→ ASSIGNED TASK
Where the line containing "At what coordinates should I click to accomplish: Expand" appears in the records below, begin there and write out each line exactly until the last one, and nothing more.

TASK MATERIAL section start

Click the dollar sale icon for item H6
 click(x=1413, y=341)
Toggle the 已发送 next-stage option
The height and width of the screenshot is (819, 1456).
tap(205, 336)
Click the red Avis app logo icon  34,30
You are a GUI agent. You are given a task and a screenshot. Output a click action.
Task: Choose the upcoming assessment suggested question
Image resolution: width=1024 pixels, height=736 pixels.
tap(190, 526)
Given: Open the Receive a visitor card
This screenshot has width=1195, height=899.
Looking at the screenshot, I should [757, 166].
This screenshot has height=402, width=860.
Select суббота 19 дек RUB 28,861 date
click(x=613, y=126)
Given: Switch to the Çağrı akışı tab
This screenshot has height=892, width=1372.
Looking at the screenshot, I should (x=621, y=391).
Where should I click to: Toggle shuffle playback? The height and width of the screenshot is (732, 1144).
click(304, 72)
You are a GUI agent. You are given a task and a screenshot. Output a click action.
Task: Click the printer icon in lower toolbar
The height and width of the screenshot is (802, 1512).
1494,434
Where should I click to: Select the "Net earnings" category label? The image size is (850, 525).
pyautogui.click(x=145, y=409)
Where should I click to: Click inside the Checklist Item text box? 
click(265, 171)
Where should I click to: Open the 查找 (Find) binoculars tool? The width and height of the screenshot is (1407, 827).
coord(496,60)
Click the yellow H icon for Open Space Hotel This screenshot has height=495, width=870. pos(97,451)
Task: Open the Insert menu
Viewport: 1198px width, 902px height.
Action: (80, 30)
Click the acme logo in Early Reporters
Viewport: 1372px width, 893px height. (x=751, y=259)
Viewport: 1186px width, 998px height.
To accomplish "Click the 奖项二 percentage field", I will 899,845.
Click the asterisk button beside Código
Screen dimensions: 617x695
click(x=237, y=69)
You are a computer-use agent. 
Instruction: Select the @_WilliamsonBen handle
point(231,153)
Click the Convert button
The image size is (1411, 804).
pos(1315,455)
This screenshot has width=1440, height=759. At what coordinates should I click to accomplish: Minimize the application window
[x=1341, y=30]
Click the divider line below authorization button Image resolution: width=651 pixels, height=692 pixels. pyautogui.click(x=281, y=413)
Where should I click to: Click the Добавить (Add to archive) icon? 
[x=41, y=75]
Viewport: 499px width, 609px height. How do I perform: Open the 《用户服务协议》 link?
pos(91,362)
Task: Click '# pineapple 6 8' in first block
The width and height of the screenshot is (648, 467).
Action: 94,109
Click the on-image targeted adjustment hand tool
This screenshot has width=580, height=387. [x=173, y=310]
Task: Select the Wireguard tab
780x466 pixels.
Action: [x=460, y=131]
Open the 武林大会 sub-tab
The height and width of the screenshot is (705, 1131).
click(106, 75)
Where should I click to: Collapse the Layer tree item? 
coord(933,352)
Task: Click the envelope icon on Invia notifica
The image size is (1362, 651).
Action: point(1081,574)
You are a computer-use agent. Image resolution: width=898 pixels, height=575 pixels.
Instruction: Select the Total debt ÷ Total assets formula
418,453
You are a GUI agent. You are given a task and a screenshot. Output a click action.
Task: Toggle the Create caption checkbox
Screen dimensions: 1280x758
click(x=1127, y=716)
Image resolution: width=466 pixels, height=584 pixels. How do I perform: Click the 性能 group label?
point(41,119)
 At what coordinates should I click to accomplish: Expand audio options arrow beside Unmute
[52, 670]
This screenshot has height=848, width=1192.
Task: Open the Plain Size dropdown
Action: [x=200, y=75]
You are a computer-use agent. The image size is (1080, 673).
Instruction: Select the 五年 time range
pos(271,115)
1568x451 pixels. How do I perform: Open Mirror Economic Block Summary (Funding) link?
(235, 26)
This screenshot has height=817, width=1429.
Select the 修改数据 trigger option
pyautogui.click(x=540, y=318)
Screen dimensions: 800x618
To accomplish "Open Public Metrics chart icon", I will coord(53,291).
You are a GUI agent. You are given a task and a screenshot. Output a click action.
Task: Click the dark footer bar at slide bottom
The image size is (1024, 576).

TASK MATERIAL section end

→ ANSWER
 At what coordinates should I click to accomplish: Expand audio options arrow beside Unmute
[52, 670]
This screenshot has height=848, width=1192.
Task: Open the Plain Size dropdown
Action: [x=200, y=75]
You are a computer-use agent. The image size is (1080, 673).
Instruction: Select the 五年 time range
pos(271,115)
1568x451 pixels. How do I perform: Open Mirror Economic Block Summary (Funding) link?
(235, 26)
This screenshot has height=817, width=1429.
Select the 修改数据 trigger option
pyautogui.click(x=540, y=318)
Screen dimensions: 800x618
To accomplish "Open Public Metrics chart icon", I will coord(53,291).
You are a GUI agent. You are given a task and a screenshot. Output a click action.
Task: Click the dark footer bar at slide bottom
The image size is (1024, 576).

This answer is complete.